Adequate Representation by Existing Parties
Finally, the Intervenors argue that the existing parties cannot adequately represent the
Intervenors’ interests in this litigation.
“Even if an applicant satisfies the other requirements of Rule 24(a)(2), it is not entitled to
intervene if its ‘interest is adequately represented by existing parties.’ ” San Juan Cnty., 503
F.3d at 1203. The Tenth Circuit has recognized a general presumption that “representation is
adequate when the objective of the applicant for intervention is identical to that of one of the
parties.” Id. at 1204 (citing City of Stilwell, 79 F.3d at 1042) (internal quotations omitted). “An
intervenor need only show the possibility of inadequate representation.” Wildearth Guardians,
573 F.3d at 996. The burden is minimal; “[t]he possibility of divergence of interest need not be
great in order to satisfy the burden of the applicants.” Id. (citing Coalition of Ariz./N.M.
Counties for Stable Econ. Growth v. Dep’t of the Interior, 100 F.3d 837, 844–45 (10th Cir.
1996)); see also San Juan Cnty., 503 F.3d at 1203 (“a prospective intervenor need make only a
minimal showing to establish that its interests are not adequately represented by existing
The Intervenors argue Intrawest ULC cannot represent the Intervenors’ interests because
Intrawest ULC may lack standing to bring the relevant counterclaims against National Union
because Intrawest ULC is not the entity that developed any of the projects at issue and it is not a
defendant in any of the actions for which the Intervenors seek defense and indemnity.
Citing Pujol v. Shearson American Exp. Inc., 877 F. 2d 132, 135 (1st Cir. 1989), Plaintiff
argues that subsidiaries of parent corporations are adequately represented by their parent
company. Plaintiff also argues that there can be no claim that the Intervenors will not be
adequately represented by Intrawest because they will be represented by identical counsel.
The Intervenors argue that Intrawest ULC and the Intervenors have common interests on
the policy limits issue, but that the Intervenors have separate and additional interests that
Intrawest ULC may not be able to bring because each Intervenor is a separate legal entity and the
various Intervenors developed the projects at issue and are the insureds entitled to the proceeds
under the OCIP Policies. “When the intervenor’s interests are similar—but not identical—to
those of party, however, intervention should generally be allowed unless it is clear that the party
will provide adequate representation for the absent intervenor.” Sun Const. Co., Inc. v. Torix
General Contractors, LLC, Civil No. 07–cv–01355–LTB, 2007 WL 4178505, at *3 (D. Colo.

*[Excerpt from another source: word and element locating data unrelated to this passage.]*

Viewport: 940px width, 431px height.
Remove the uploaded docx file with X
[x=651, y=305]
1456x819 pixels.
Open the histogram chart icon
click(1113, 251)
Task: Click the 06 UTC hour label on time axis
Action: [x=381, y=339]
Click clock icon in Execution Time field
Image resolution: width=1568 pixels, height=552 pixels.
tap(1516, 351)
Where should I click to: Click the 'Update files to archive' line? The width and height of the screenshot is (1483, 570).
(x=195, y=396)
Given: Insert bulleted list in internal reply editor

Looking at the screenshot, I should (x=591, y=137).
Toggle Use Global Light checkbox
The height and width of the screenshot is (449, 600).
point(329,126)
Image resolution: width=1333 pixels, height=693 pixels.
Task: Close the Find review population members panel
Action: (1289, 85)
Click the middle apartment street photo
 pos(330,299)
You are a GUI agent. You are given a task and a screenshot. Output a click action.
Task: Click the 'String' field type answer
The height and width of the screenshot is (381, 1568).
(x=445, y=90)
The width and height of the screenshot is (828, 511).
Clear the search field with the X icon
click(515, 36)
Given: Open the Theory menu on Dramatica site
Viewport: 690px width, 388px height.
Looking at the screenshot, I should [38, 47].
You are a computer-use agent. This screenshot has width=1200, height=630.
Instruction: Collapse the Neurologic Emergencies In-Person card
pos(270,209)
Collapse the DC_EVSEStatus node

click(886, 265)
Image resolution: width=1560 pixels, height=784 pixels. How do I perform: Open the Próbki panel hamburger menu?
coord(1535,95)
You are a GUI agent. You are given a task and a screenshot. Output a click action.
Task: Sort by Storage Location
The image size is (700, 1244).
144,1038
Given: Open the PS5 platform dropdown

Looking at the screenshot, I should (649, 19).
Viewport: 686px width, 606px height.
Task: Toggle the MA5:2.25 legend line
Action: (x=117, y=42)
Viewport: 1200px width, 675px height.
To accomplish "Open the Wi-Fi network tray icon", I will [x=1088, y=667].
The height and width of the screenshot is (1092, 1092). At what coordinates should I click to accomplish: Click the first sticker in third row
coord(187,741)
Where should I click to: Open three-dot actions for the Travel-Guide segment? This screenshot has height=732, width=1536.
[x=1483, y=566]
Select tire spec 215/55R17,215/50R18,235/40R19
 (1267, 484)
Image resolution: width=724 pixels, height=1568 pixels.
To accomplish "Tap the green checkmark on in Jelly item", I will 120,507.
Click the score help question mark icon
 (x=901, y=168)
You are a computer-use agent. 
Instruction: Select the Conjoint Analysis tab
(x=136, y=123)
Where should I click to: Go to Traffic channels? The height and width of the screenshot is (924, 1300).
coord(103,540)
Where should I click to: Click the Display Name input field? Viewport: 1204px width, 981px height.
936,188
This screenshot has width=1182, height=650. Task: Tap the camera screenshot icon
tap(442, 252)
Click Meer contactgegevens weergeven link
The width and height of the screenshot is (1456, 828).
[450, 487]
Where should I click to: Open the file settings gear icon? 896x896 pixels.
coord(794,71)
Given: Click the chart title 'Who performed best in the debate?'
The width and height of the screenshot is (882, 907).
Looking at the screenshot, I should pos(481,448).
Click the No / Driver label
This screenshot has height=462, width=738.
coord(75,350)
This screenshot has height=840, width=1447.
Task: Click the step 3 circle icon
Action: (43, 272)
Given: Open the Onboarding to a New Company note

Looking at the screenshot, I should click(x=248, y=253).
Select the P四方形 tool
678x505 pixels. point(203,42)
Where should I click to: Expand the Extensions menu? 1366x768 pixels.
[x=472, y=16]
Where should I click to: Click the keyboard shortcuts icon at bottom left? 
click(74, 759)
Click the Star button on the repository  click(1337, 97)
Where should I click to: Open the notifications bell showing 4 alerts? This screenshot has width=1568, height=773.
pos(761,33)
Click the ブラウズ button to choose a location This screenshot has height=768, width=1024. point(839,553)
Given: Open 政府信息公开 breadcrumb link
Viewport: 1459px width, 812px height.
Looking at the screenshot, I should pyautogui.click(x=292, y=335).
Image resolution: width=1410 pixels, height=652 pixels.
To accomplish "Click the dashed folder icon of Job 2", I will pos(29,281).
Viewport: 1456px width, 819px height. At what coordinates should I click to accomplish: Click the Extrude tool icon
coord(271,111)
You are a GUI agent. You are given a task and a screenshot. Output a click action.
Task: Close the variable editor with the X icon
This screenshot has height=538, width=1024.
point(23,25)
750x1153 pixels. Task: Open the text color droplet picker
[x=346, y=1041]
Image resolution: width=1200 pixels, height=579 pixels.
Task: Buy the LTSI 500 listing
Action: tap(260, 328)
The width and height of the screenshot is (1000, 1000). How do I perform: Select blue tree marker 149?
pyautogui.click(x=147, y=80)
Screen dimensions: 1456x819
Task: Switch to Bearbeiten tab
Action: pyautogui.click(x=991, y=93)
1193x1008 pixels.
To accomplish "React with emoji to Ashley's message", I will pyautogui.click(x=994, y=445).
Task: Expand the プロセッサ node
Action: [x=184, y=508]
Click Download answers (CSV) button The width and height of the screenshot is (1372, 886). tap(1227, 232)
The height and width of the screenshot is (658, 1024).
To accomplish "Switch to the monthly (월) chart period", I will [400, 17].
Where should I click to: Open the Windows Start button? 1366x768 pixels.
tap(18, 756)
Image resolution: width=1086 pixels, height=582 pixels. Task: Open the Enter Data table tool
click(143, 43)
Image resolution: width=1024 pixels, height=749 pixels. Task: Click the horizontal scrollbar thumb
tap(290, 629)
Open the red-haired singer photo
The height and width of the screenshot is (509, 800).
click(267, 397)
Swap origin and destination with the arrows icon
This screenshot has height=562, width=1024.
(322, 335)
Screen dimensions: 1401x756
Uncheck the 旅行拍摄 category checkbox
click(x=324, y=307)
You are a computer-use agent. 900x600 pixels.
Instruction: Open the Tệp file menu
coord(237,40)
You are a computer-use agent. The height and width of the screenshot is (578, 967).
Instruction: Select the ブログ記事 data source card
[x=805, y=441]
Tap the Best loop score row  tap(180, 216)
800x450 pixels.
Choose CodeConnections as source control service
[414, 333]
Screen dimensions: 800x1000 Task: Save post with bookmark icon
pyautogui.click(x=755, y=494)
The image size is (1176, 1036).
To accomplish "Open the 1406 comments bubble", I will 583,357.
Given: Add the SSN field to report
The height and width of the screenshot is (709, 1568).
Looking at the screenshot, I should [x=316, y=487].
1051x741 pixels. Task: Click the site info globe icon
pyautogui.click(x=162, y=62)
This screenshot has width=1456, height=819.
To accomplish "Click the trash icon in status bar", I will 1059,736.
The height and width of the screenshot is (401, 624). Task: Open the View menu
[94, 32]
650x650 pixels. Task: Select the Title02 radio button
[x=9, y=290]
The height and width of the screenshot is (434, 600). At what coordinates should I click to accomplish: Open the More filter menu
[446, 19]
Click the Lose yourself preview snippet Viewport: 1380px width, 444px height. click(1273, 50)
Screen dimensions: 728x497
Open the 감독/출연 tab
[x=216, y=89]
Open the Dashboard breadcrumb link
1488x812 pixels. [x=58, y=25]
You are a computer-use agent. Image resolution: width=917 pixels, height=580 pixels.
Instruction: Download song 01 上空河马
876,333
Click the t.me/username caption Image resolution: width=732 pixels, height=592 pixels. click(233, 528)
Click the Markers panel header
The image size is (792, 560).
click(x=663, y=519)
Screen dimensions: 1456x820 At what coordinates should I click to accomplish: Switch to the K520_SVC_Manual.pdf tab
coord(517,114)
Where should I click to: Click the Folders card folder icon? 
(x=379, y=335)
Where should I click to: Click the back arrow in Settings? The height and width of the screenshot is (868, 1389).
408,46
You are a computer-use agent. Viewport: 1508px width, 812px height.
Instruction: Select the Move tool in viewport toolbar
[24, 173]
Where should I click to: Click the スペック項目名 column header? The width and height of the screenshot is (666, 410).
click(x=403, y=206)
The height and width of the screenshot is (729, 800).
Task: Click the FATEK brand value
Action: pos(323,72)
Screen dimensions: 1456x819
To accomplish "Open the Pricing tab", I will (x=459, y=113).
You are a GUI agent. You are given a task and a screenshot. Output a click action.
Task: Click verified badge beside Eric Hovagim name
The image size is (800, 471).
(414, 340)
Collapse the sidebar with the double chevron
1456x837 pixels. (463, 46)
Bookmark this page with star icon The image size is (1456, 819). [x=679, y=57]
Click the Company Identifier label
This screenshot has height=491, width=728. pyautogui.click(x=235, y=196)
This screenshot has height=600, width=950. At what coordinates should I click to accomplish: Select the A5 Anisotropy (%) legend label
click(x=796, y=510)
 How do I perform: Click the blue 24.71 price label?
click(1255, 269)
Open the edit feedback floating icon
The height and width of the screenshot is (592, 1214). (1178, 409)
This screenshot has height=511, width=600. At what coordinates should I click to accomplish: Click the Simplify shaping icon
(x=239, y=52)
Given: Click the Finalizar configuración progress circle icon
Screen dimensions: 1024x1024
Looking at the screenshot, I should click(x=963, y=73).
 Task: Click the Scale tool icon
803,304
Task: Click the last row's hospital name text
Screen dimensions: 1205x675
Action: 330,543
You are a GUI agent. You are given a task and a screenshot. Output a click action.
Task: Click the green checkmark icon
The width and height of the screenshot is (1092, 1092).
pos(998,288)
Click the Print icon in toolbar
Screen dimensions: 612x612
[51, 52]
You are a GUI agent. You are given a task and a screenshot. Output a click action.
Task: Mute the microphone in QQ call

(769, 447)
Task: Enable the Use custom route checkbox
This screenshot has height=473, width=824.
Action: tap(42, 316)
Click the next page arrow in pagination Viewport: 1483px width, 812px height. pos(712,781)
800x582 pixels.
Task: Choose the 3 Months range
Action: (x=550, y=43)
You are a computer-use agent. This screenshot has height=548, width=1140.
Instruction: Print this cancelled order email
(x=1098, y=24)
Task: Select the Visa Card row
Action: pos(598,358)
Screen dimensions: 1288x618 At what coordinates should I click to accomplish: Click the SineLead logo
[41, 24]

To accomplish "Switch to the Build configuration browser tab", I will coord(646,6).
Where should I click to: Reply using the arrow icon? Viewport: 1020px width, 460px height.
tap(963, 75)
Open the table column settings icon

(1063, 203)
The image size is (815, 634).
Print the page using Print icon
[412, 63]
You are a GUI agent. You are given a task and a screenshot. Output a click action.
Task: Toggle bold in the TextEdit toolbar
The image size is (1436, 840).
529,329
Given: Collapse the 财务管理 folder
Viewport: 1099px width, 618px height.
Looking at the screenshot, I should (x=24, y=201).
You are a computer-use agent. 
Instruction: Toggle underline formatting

Nov. 26, 2007) (citing 7C Wright, Miller & Kane, Federal Practice and Procedure § 1909 (“[A]ll
reasonable doubts should be resolved in favor of allowing the absentee, who has an interest
different from that of any existing party, to intervene so that the absentee may be heard in his
own behalf.”)). Here, because the Intervenors’ interests are similar, but not identical, to those of
the parties, intervention should be allowed.
Accordingly the court finds that the interests favoring intervention outweigh those
opposed,” San Juan Cnty., Utah, 503 F.3d at 1195, and the Intervenors have sufficiently
demonstrated they are entitled to intervention as a matter of right pursuant to Fed. R. Civ. P.
24(a)(2). Therefore, the court
ORDERS that the “Motion to Intervene Under Rule 24” (Doc. No. 51) is GRANTED.
The Clerk shall file the “Complaint in Intervention Against National Union Fire Insurance
Company of Pittsburgh, PA” (Doc. No. 51-1).
Dated this 18th day of February, 2014.